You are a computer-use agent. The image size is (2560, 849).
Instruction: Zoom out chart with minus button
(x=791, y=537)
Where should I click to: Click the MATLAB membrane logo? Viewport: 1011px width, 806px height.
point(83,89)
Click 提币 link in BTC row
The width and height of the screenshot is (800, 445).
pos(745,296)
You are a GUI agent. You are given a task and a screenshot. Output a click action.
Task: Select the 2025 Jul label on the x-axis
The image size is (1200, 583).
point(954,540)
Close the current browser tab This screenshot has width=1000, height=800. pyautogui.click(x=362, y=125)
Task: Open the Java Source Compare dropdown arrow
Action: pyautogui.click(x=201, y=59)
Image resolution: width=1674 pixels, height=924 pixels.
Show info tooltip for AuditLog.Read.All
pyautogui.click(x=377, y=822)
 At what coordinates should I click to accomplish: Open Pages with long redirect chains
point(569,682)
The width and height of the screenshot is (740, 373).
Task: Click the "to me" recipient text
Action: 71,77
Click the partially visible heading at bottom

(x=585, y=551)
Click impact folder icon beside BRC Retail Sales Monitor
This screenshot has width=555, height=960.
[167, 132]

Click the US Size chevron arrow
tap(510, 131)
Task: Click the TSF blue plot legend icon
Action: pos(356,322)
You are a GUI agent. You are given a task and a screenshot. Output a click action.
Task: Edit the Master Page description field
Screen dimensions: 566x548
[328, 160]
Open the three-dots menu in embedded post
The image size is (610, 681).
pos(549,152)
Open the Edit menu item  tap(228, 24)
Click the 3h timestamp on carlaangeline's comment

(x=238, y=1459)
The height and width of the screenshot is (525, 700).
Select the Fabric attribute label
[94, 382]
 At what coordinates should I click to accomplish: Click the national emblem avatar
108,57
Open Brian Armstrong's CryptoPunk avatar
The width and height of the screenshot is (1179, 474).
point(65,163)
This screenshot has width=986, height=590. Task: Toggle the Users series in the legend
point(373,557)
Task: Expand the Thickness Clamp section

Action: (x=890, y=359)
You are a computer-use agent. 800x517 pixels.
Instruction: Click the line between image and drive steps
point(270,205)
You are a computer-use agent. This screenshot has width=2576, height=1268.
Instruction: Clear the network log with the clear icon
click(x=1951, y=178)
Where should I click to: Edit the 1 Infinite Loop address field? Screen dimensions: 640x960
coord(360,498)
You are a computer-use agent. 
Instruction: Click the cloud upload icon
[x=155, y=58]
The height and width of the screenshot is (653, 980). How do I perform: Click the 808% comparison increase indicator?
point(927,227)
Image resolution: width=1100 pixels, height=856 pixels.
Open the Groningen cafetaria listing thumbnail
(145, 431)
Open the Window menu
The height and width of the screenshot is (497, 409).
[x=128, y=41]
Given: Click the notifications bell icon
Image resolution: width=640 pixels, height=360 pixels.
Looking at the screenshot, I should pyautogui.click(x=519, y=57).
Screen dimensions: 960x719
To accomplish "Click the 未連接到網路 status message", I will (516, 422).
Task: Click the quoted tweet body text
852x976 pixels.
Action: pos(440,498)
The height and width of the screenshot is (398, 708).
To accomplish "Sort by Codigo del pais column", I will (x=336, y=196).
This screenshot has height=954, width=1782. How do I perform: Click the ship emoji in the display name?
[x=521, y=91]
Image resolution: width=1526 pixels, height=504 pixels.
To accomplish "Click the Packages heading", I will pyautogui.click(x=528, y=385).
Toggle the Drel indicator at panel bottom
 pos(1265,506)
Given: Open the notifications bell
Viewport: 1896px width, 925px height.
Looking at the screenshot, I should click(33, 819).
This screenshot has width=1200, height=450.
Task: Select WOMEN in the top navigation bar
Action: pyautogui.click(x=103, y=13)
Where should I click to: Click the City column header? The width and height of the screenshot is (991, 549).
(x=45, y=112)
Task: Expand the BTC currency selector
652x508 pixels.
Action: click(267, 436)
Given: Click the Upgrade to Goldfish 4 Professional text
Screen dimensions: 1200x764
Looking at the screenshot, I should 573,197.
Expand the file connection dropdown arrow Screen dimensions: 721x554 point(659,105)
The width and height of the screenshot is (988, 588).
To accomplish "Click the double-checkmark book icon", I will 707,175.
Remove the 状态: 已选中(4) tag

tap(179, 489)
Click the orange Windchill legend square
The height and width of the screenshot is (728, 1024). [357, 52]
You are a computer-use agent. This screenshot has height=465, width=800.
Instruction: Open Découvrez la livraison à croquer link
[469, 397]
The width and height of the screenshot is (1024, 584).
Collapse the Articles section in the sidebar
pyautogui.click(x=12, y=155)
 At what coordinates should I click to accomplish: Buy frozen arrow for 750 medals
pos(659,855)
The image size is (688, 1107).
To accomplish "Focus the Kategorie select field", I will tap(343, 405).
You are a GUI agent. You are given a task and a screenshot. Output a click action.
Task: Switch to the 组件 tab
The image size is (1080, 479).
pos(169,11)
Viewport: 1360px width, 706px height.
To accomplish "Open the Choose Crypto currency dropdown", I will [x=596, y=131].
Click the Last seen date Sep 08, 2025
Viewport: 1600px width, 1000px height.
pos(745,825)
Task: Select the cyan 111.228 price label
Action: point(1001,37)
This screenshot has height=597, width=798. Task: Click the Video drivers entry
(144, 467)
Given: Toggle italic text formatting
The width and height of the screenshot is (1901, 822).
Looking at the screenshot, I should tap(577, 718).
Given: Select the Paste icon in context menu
* * * *
Every line that contains the string "bell" should be returned from the data.

> [WRITTEN RESPONSE]:
Given: Click the notifications bell icon
Given: Open the notifications bell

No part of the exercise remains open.